Le paupérisme prit une extension inconnue jusqu’à ce jour ; et c’est alors que Malthus donna au monde les « Principes de population, » au moyen desquels, disait-il à ses lecteurs, ils pourraient comprendre les causes de cette pauvreté « et de cette misère que l’on observe parmi les classes inférieures de la population, » et des échecs répétés des classes supérieures dans leurs efforts pour les soulager. Le Dr Smith s’était aperçu que le système basé sur le travail à bon marché et sur le bas prix des matières premières, était lui-même l’œuvre de ces « classes supérieures, » et c’était auprès d’elles qu’il avait insisté pour l’abandon d’un système qui, à ses yeux, avait pour but l’asservissement de la population et l’affaiblissement de la société.

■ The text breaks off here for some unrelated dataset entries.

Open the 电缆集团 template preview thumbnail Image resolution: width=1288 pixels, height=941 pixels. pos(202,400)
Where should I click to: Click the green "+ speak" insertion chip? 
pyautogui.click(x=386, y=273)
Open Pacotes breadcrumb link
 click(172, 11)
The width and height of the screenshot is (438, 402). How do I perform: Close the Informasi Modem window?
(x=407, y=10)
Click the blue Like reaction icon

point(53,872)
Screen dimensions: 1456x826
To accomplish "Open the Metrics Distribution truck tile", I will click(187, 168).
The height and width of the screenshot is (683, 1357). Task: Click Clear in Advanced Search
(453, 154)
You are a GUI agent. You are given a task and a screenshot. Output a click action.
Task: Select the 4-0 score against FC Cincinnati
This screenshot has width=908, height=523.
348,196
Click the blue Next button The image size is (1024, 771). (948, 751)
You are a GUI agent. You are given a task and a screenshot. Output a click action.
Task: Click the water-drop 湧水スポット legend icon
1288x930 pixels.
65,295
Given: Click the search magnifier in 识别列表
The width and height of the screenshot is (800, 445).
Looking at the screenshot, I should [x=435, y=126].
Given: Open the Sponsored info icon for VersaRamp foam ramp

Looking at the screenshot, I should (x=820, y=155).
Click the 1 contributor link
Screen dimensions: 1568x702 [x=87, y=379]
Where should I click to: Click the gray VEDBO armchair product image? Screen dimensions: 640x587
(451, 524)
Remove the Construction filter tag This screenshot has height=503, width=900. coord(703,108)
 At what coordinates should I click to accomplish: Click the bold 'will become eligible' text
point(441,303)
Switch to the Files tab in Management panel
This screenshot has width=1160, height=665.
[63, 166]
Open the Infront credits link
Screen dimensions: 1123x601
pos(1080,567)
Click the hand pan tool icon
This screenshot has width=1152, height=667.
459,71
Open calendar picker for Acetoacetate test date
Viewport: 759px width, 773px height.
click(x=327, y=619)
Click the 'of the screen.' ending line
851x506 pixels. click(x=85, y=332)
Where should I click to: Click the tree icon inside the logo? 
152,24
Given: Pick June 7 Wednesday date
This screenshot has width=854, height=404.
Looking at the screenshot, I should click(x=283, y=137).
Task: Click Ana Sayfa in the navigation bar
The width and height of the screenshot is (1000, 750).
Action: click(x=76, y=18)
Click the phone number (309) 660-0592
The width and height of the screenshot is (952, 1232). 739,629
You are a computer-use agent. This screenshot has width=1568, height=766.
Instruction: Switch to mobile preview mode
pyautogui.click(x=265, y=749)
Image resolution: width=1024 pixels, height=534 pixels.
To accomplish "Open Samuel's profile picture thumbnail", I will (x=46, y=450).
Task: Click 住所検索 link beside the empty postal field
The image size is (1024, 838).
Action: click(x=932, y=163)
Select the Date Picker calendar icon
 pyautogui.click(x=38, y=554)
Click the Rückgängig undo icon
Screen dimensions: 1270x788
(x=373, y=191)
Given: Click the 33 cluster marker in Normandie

Malthus, au contraire, trouvait la cause de l’esclavage dans une grande loi divine, grâce à laquelle il affranchissait ces « classes » de toute responsabilité « à l’égard de la pauvreté et de la misère, » qu’elles s’étaient efforcées « de soulager » avec si peu de succès ; il leur permettait ainsi de fermer leurs bourses et même leurs cœurs aux inspirations les plus vulgaires de la charité, en leur suggérant cette réflexion, que s’ils pouvaient, en aucune manière, « se placer entre l’erreur et ses conséquences, » « s’opposer au châtiment » attaché à la procréation d’individus de leur espèce, par d’autres individus qui n’avaient pas préparé à l’avance les ressources nécessaires pour nourrir et élever leurs enfants (châtiment qui consiste dans la pauvreté, la misère et la mort), « elles perpétueraient le péché[1] » et se rendraient elles-mêmes complices du crime. Dans ces deux phrases, on peut trouver les différences réelles qui existent, entre l’économie politique d’Adam Smith et l’économie politique moderne admise, depuis, si généralement. La première cherche à étendre le commerce, à développer l’intelligence, à accroître les facultés et la liberté de l’homme ; la seconde, à étendre l’empire du trafic, à confiner la masse de l’espèce humaine aux travaux qui ont pour but la culture et le transport des denrées, et, en définitive, à rendre l’homme esclave de la nature et de son semblable.

  1. Revue d’Édimbourg, octobre 1849, article intitulé. Philosophie sociale erronée.